BEEP went live on the Ubuntu Software Center this morning! Did I mention how the Software Center rocks?

BEEP on sale in the Ubuntu Software Center!

Having gone through the process of distributing our game on the SC, I must say that Canonical has created a fantastic digital distribution toolset. BEEP was pushed through their web-based deployment toolset with no fuss at all. Deploying paid software in Ubuntu is now a no-brainer.

It’s quite exciting actually. This service has the potential to enable an entire ecosystem of quality proprietary software for Linux. On the client side, we have plenty of users eager to make Ubuntu their primary OS. On the other side, we have a world of software vendors itching to bring their ideas to the market. I think the Ubuntu SC can catalyse a reaction between these two worlds.

In retrospect, it’s shocking that it hasn’t happened sooner, especially in more established environments. I’m perhaps in the minority of Linux users who actually uses Windows (I’ve been dual-booting for a very long time). Windows has really grown into a nice operating system (not counting Vista). But it is truly astonishing that in this day and age Microsoft has done nothing to consolidate software delivery.

In Microsoft land, we’re still using a myriad of installers that are scoured from all four corners of the internet. Customers are forced into the wild to find, download and install their apps (while carefully avoiding the phishing scams and illegally repackaged ripoffs). This puts the onus on the software developer to be a distributor as well. Both sides lose. This is a completely stupid mess that has wasted vast quantities of time, effort and money.

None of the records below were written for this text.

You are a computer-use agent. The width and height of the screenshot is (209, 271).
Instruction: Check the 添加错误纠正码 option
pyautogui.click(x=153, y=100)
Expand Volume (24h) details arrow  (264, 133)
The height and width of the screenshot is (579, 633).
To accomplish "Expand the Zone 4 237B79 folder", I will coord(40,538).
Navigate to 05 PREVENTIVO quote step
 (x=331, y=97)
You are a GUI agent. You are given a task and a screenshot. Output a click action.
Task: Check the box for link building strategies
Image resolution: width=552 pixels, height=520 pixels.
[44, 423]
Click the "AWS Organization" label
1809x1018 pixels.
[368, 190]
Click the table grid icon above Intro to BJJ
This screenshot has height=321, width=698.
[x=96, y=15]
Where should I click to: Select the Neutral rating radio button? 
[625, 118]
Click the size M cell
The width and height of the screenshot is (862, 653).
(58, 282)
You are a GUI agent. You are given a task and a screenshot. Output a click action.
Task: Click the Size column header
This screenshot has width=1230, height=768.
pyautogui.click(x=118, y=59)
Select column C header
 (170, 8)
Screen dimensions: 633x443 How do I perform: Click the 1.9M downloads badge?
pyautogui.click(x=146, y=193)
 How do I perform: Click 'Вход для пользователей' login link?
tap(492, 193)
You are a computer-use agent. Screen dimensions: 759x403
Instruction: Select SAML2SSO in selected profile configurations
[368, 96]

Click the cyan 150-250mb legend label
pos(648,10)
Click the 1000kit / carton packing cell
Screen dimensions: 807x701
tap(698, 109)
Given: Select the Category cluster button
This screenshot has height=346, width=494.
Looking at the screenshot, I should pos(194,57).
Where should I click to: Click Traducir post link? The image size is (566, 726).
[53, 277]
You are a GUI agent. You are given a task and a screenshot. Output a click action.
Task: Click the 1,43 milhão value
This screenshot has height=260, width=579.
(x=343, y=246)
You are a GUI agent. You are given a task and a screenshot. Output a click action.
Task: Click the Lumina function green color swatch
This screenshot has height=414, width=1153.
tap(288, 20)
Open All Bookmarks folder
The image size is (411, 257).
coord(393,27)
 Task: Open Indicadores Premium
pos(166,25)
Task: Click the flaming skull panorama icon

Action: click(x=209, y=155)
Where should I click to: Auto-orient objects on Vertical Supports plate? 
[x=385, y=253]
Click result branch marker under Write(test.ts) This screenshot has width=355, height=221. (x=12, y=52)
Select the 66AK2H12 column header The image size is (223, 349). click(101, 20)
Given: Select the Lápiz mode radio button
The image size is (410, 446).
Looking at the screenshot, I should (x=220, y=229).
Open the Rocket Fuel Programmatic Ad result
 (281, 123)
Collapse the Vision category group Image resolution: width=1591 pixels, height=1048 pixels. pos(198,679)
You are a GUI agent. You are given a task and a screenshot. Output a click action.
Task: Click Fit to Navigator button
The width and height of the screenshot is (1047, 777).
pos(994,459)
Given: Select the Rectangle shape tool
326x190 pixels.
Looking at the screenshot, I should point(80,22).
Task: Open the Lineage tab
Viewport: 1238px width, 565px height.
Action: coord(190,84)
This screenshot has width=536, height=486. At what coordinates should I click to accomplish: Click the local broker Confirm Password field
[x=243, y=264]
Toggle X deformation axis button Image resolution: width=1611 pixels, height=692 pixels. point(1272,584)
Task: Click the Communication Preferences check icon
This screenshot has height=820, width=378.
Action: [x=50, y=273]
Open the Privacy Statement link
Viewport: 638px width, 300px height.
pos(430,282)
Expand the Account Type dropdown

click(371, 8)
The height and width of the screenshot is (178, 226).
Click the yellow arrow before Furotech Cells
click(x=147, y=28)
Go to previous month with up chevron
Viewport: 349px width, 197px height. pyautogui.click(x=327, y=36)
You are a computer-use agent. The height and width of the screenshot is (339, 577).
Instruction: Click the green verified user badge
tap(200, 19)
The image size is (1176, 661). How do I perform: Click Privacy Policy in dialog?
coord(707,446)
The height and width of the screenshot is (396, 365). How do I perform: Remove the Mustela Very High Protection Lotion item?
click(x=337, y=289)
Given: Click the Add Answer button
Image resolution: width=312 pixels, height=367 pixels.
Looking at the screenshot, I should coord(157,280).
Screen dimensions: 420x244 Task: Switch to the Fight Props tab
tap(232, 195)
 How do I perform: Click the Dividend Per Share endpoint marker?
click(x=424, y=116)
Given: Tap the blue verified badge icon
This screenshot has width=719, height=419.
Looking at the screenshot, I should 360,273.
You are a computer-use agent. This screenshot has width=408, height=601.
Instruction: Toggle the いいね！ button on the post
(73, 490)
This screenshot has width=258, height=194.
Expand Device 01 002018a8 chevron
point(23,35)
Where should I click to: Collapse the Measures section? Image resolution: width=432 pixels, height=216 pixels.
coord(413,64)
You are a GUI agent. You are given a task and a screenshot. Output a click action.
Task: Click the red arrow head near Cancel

Software is really difficult to make. The last thing a small ISV needs is to complicate their business with distribution/publishing issues. The Software Center provides very real solutions for our industry:

  1. Your software licenses now live in a single place. No need to deal directly with forty different companies. When’s the last time you went to the Colgate factory to buy toothpaste?
  2. Shopping is made safer and easier. No more scouring the internet, and potentially downloading malicious software.
  3. Migration/installation is simpler. No need to remember twenty vendor-specific passwords to re-download all your software.
  4. The ISV can worry about actually making software. Not selling it. These savings in time/money can be put to use making better software (which we desperately need). This point deserves it’s own article, but I digress…

Anyway, I’m rambling. The takeaway is this: I really want to see the SC reach a critical-mass where larger (previously windows-only) vendors are forced to follow their customers into Linux. In order for that to happen, Linux users will have to consolidate as well. This is perhaps the biggest hurdle for reaching a critical-mass; made especially difficult by the fact that the SC is only available in Ubuntu (other distros, unfortunately, are left out in the cold).

I don’t have an answer for that conundrum, except to say that getting Linux users to decide on a single distro will be like herding cats into a dog kennel. But if we could get everyone to play nice together, the benefits for all would be huge.